David Wechsler created the Wechsler-Bellevue Intelligence Scale (WBIS), introducing a more nuanced view of intelligence. His approach recognized that cognitive abilities are complex and multifaceted, moving beyond a single IQ score. Wechsler was dissatisfied with what he believed were the limitations of the Stanford-Binet intelligence test. Among his chief complaints about that test was the single score that emerged, its emphasis on timed tasks, and the fact that the test had been designed specifically for children and was poorly suited for adults. Wechsler devised a new test during the 1930s, known as the Wechsler-Bellevue Intelligence Scales. One of the significant modifications was the splitting of the Full-Scale Intelligence Quotient (FSIQ) to yield a Verbal (VIQ) and Performance (PIQ) intelligence quotient. Below is a picture of the WBIS testing kit:
Wechsler produced a battery of intelligence tests known as the Wechsler-Bellevue Intelligence Scale. The original battery was geared specifically to the measurement of adult intelligence for clinical use. He rejected the idea that there is an ideal mental age against which individual performance can be measured, and he defined normal intelligence as the mean test score for all members of an age group; the mean could then be represented by 100 on a standard scale. Instead of giving a single overall score, the WAIS provides a profile of several score that represent the test-taker's overall strengths and weaknesses.

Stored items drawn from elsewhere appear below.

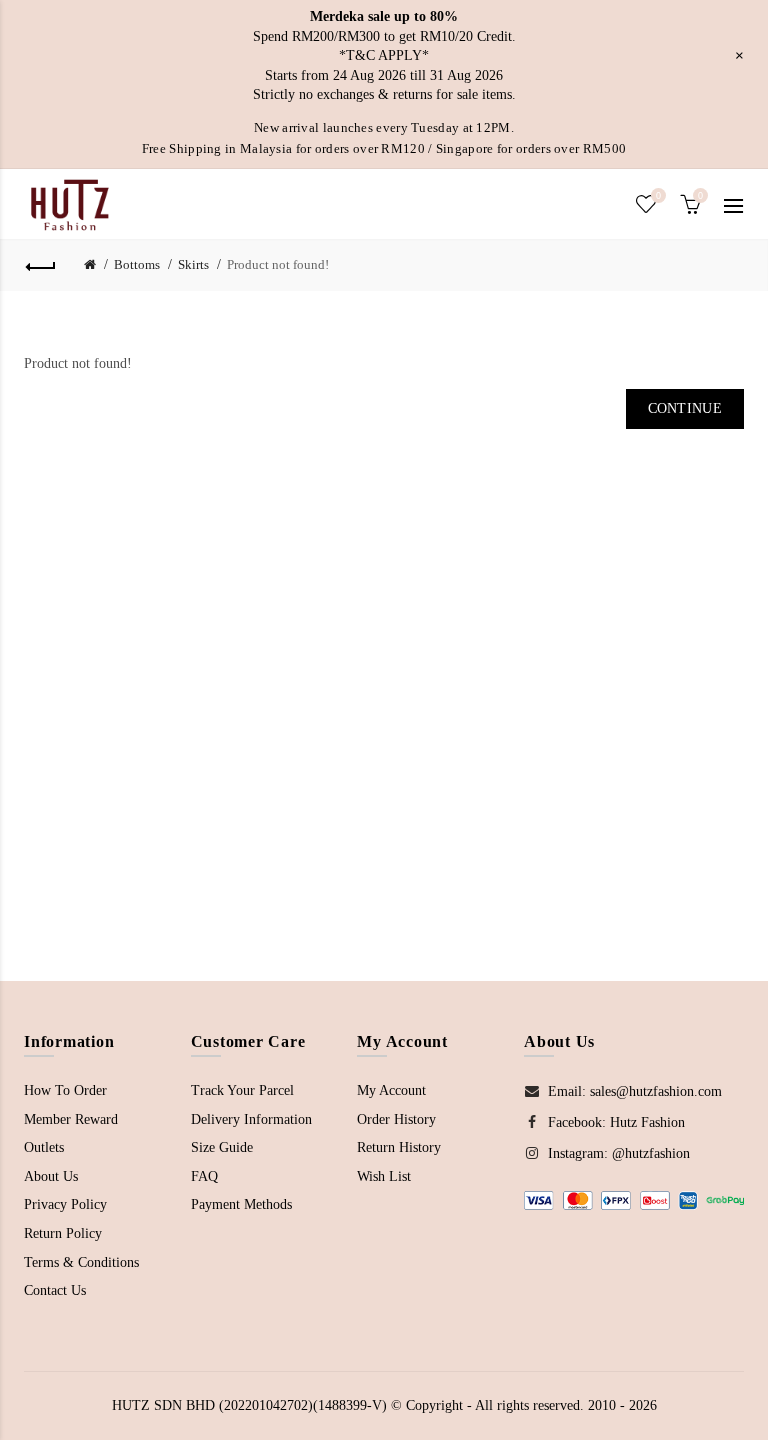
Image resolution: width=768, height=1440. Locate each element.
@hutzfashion (651, 1153)
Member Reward (71, 1119)
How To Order (65, 1090)
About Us (51, 1176)
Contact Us (55, 1290)
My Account (391, 1090)
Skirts (193, 264)
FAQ (204, 1176)
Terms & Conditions (81, 1262)
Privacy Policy (65, 1204)
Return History (399, 1147)
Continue (685, 408)
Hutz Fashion (647, 1122)
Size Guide (222, 1147)
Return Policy (63, 1233)
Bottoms (137, 264)
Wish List (384, 1176)
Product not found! (278, 264)
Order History (396, 1119)
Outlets (44, 1147)
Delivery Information (251, 1119)
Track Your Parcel (242, 1090)
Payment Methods (241, 1204)
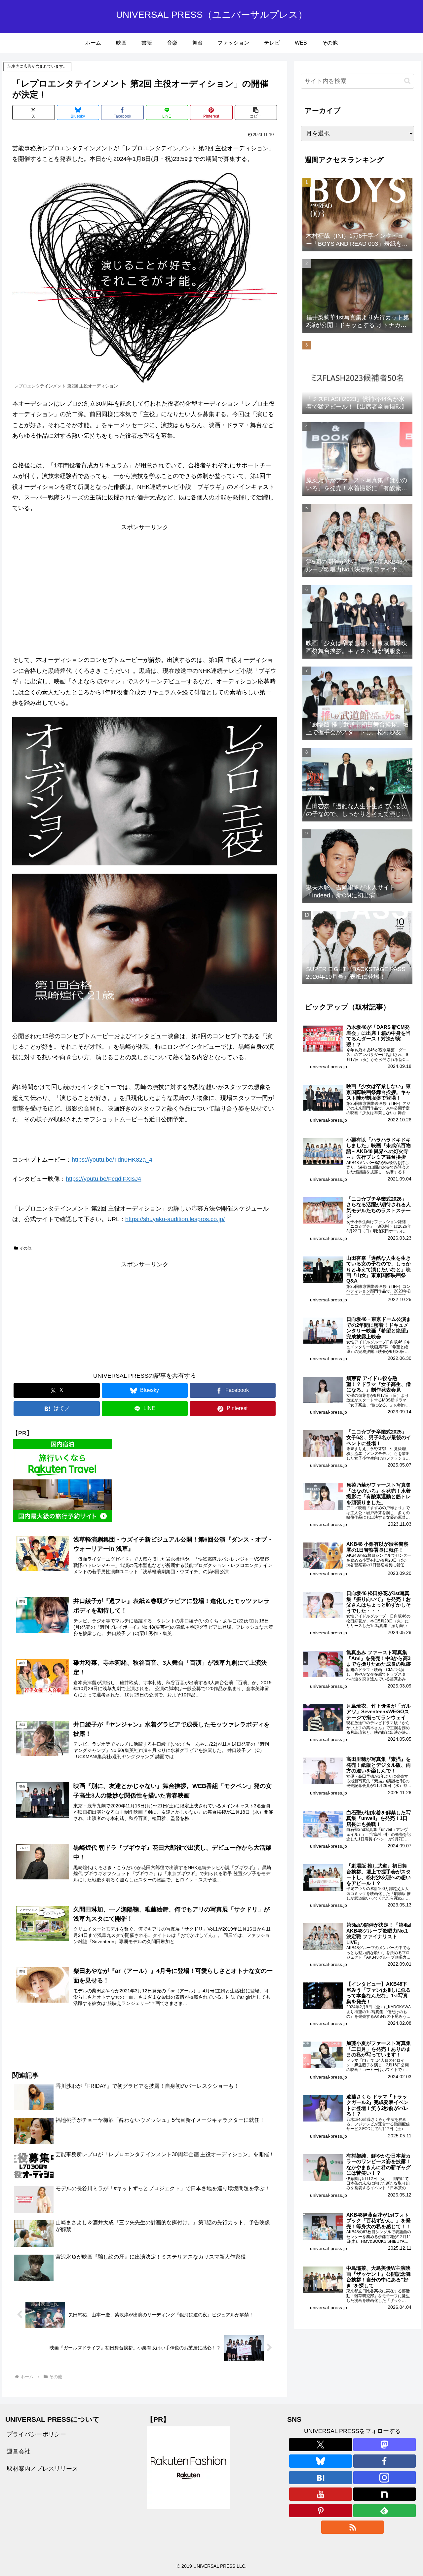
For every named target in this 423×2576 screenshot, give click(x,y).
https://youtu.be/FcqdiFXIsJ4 (103, 1179)
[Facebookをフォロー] (384, 2461)
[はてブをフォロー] (320, 2477)
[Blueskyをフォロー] (320, 2461)
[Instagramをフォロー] (384, 2477)
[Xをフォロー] (320, 2444)
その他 (25, 1248)
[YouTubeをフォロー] (320, 2494)
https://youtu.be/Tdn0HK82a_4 (112, 1159)
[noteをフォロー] (384, 2494)
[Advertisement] (144, 578)
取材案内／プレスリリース (42, 2468)
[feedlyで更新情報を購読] (384, 2510)
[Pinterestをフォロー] (320, 2510)
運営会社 (18, 2451)
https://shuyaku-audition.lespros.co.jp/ (175, 1219)
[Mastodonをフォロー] (384, 2444)
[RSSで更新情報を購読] (352, 2527)
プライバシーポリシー (36, 2434)
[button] (256, 112)
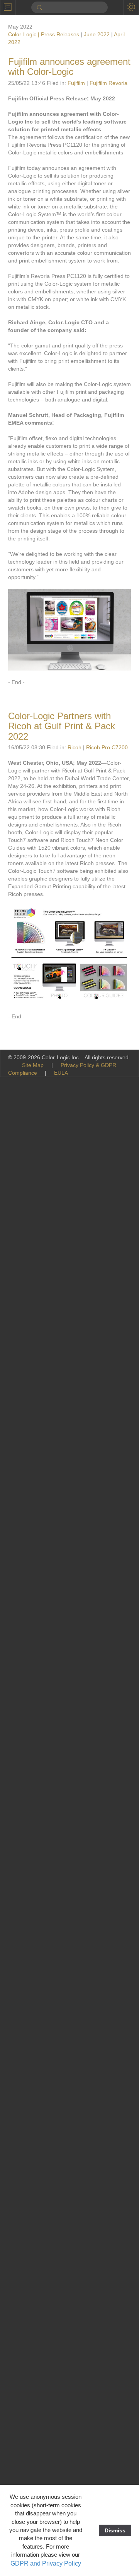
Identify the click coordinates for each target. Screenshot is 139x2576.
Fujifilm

The test was later revised and became known as the Wechsler Adult Intelligence Scale, or WAIS. The Wechsler-Bellevue test quickly became the most widely used adult intelligence test in the United States.
Researchers began critically examining intelligence testing for the possibility of cultural and racial bias. This pivotal year marked a significant turning point in understanding how standardized tests might inadvertently disadvantage certain population groups. Psychologist T. Anne Cleary (1968) published the first study on test bias (in the SAT), and others soon followed. Most studies showed little bias, and the most common type of bias (predictive bias) actually favored examinees in most minority groups. By 1980, there was enough evidence for psychologist Arthur Jensen to publish Bias in Mental Testing. This massive book that gathered all the data on test bias in cognitive tests and showed that the bias was small or non-existent in professionally developed tests. Today, it is standard practice and a professional mandate to screen tests for bias and eliminate it when it is found.

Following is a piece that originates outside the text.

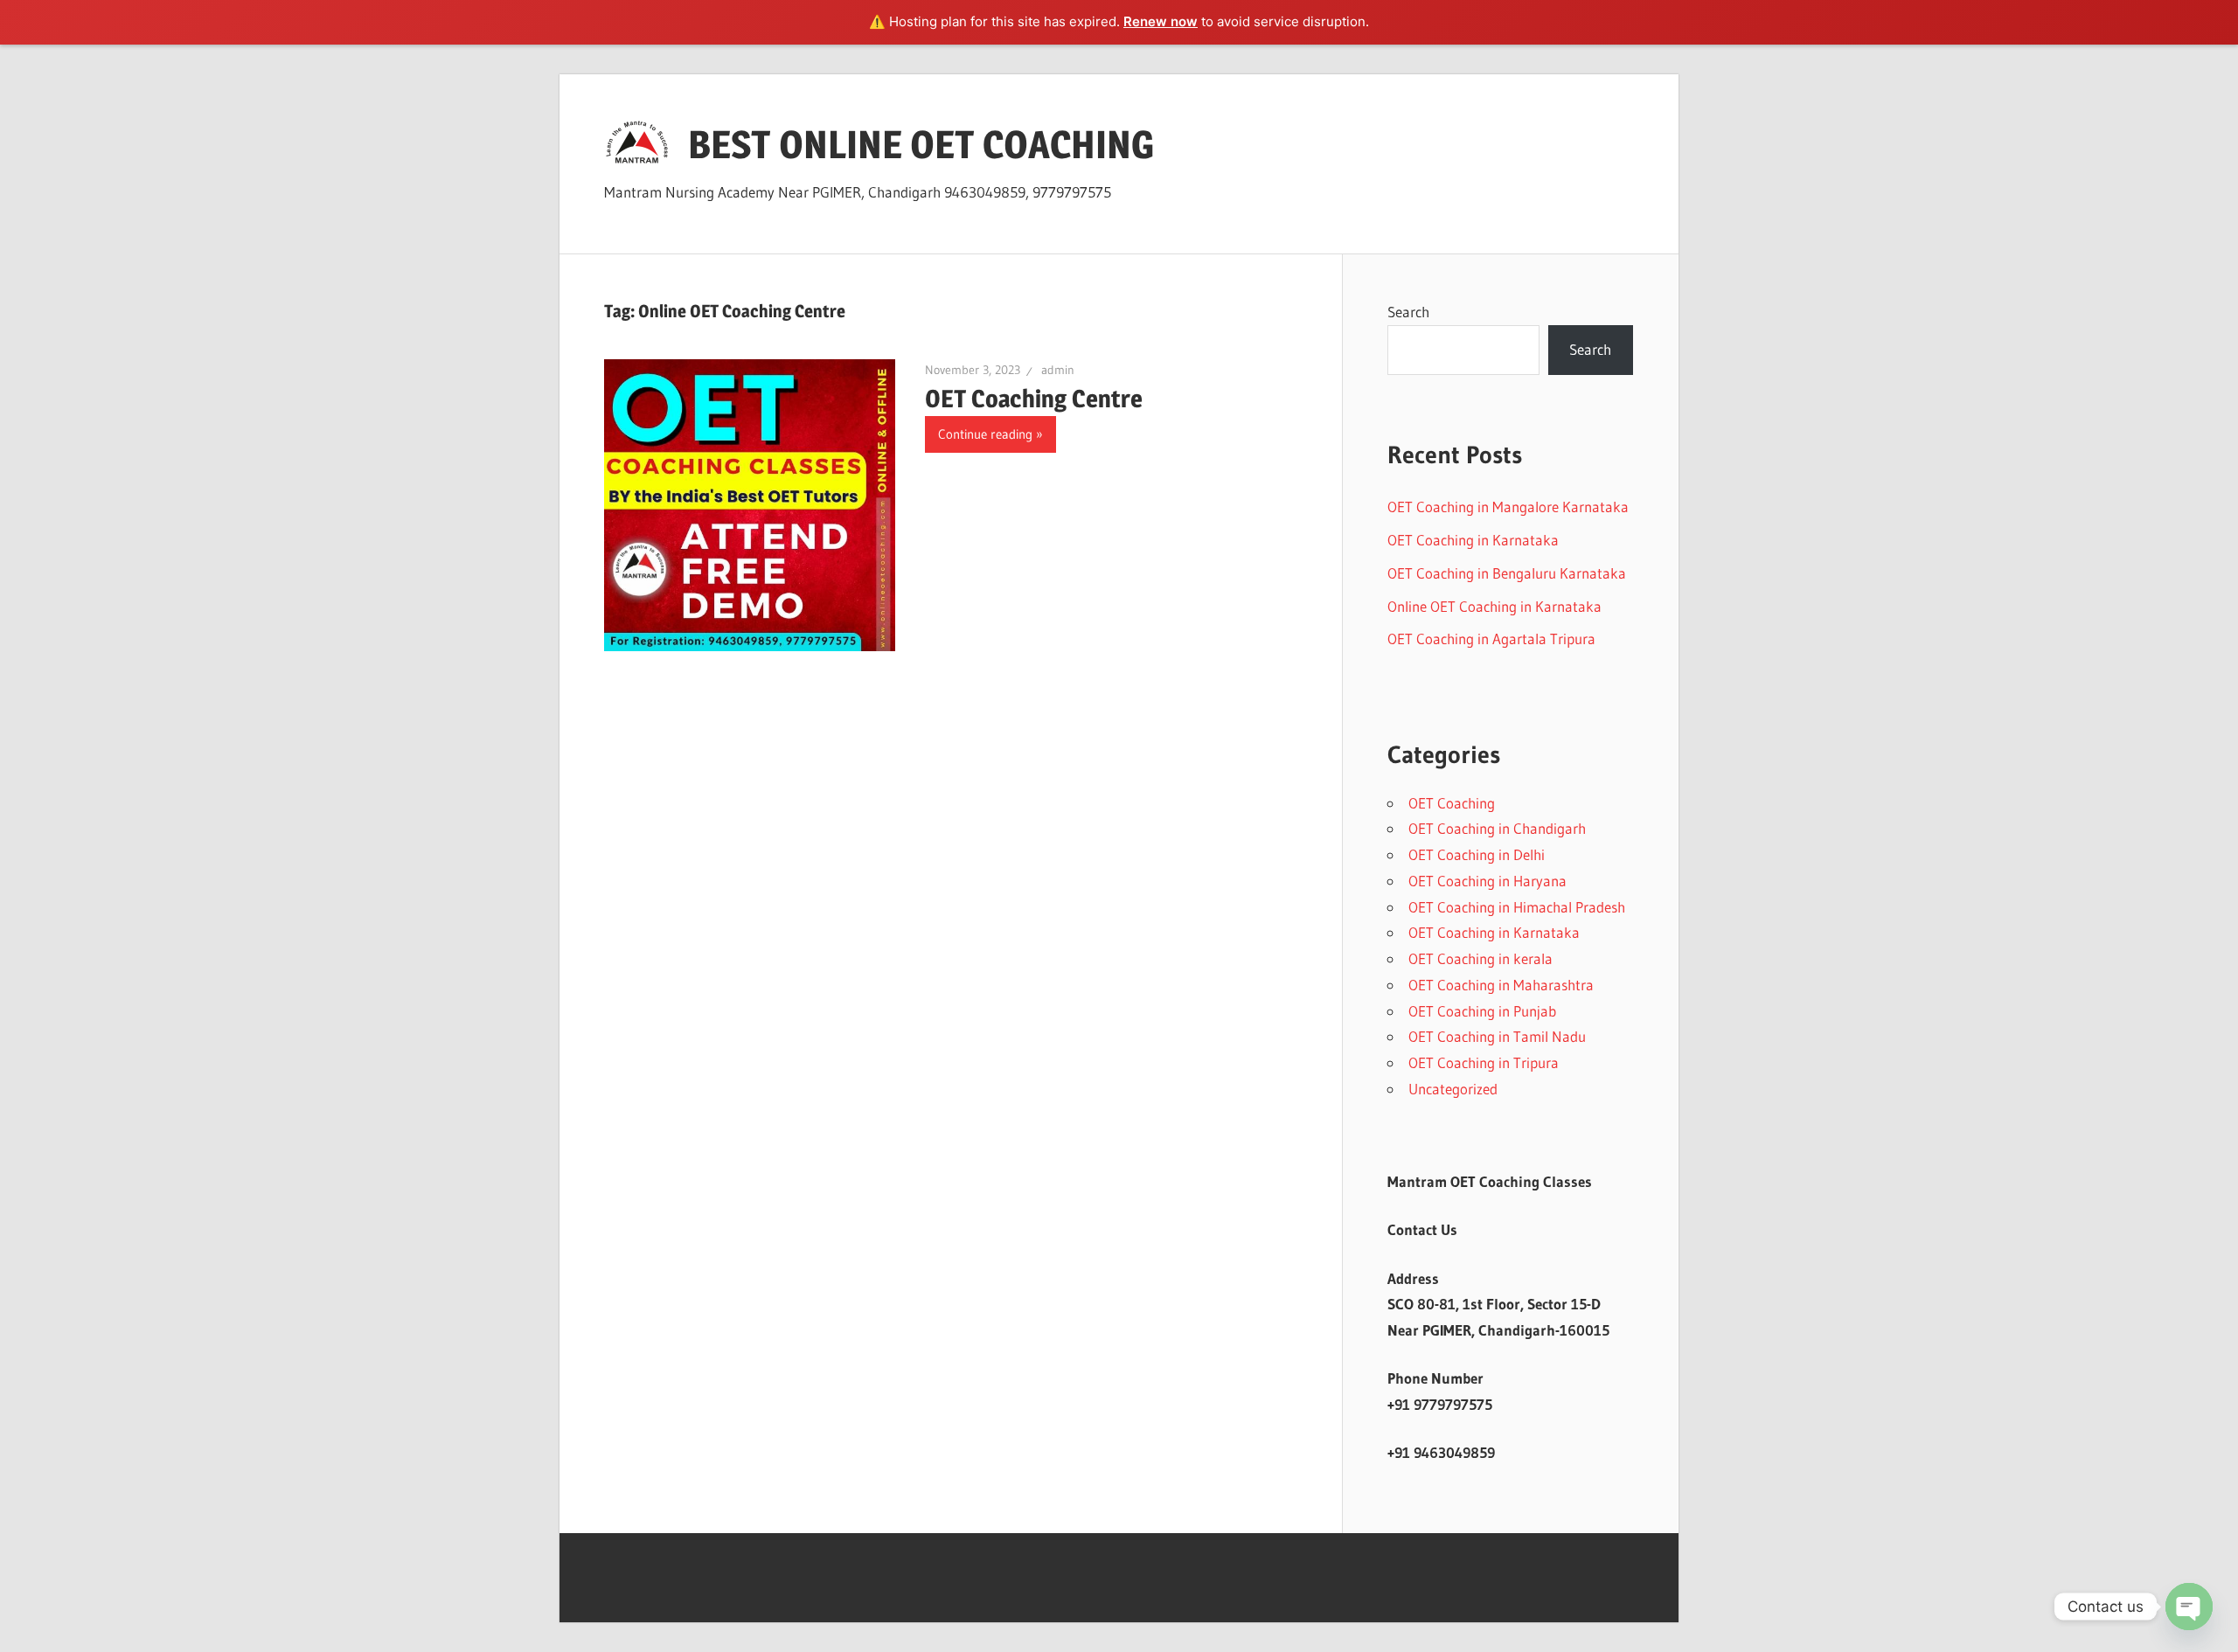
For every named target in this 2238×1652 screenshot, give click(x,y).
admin (1057, 370)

James Flynn published an article in 1984 showing that Americans’ average scores on intelligence tests had been gradually rising for decades. He followed this up with an article in 1987 showing that this was an international phenomenon and (surprisingly) it was stronger for non-verbal tests than verbal tests. This remarkable phenomenon was later named the “Flynn Effect” in his honor, but Flynn did not discover it. Test creators for decades had been aware of this increase in test performance. Flynn popularized the phenomenon and showed that it was more pervasive and stronger than the experts had believed. The Flynn effect would spawn a generation of research into the meaning of IQ scores and the influences on them. In time, the research would show that the increase is due to improvements in the specific abilities that contribute to IQ and not the core of intelligence itself.
Richard J. Haier published the first study that found a relationship between IQ and features of brain scans. This study re-introduced neurological perspectives (which had received little attention since Galton’s era) to intelligence research. Haier’s work began to explore the physiological underpinnings of cognitive performance. Haier challenged traditional views of intelligence by demonstrating that cognitive performance relates more to brain efficiency than brain size. Using positron emission tomography (PET) scans, Haier discovered that high-performing individuals use less neural energy when solving complex cognitive tasks, a finding that surprised scientists at the time.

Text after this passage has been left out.